Sauté garlic in olive oil until golden, then remove garlic. Stir in butter and a spoonful of grated bottarga di muggine roe, but do not overcook, as it will become bitter. Add al dente pasta to the oil and toss to coat. Remove from heat; add additional butter and a second spoonful of bottarga. Finish with fresh chopped parsley.

33

Rezident Anatoly Golovwould have been unsettled to learn how much the Orion team had divined about him personally from studying his streetcraft. This was a maestro, they said, an intellectual, an artist. He didn’t use the ponderous SVR rules of streetcraft, the punishing, high-speed surveillance detection routes, the arrogant demeanor, the offensive “provocations” at the end of a run. Golov’s style reflected his many years as an operations officer in Europe and in America. His routes caressed surveillance, made peace with it, and only after many hours of gentle manipulation did he break their hearts. But the Orions had identified patterns, preferences, predilections in Golov’s SDRs. He was unaware of his stylish predictability, that he telegraphed his favored maneuvers. One of these was to execute a rybolovnyi krjuchok, a fishhook reverse, in his route about three-quarters of the way through a normally straight and benign SDR. It was a murderously effective maneuver—he would simply disappear.

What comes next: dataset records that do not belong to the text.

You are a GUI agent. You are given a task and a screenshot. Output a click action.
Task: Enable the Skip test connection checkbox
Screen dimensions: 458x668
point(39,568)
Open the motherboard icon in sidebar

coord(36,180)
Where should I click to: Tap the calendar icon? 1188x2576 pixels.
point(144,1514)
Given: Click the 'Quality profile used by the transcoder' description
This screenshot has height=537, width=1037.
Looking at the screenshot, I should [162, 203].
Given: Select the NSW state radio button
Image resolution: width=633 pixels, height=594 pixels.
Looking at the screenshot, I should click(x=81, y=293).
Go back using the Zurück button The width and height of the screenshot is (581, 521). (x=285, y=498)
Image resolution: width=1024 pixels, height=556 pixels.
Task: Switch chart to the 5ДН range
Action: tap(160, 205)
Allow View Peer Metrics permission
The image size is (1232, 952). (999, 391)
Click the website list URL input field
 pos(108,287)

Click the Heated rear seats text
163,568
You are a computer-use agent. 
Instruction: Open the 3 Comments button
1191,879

Golov’s fishhook confounded the Gs, who for months had been jamming his right-rear quarter. The frustrated teams were ready to give him a spanking soon by boxing his car and taking him around the Beltway three times before letting him take an exit. The Orions, observing from the wings, were more patient. They quietly studied Golov’s maneuver, they wanted to understand it, quantify it, to confirm what they all began to realize. After he dematerialized, the shank of the fishhook was Golov’s true compass course; it pointed to the final destination—and his agent—as directly as the leading edge of the Big Dipper points to Polaris.